▶ **Problem statement**
With the pictures omitted, please transcribe exactly the lines beginning at the one that contains "Click the scan for hardware changes icon" and ending with the last line of the records below.

▶ **Information given**
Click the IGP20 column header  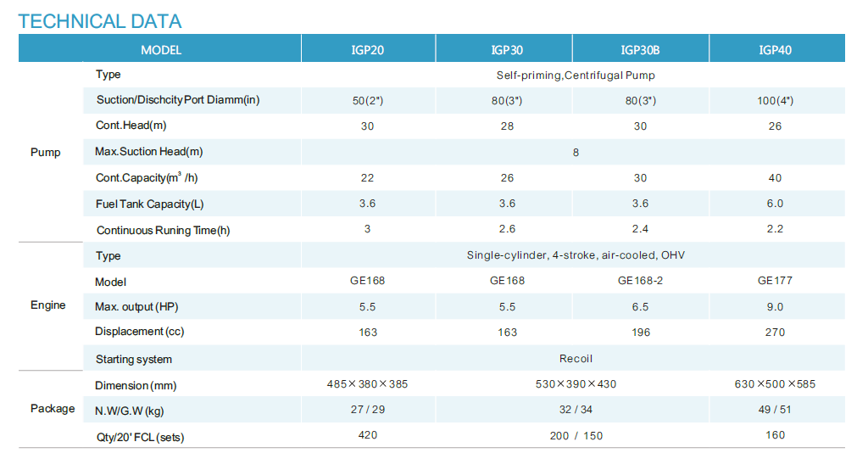coord(367,50)
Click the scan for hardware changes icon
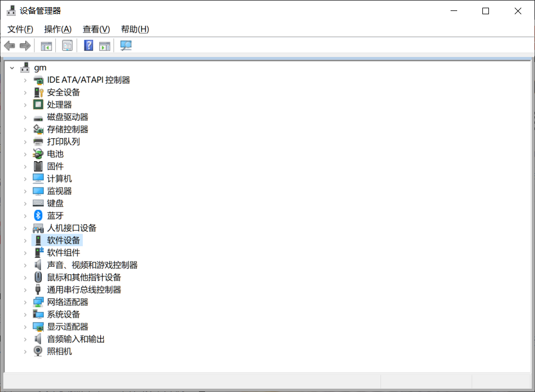Screen dimensions: 535x392 click(126, 46)
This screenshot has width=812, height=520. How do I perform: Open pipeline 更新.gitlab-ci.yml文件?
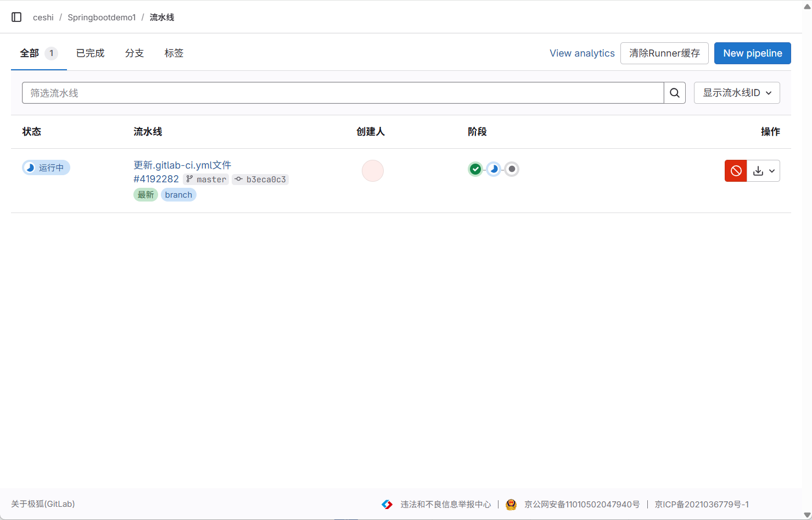point(182,165)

▶ **Solution for this problem**
Click the scan for hardware changes icon
Screen dimensions: 535x392 click(126, 46)
This screenshot has width=812, height=520. How do I perform: Open pipeline 更新.gitlab-ci.yml文件?
point(182,165)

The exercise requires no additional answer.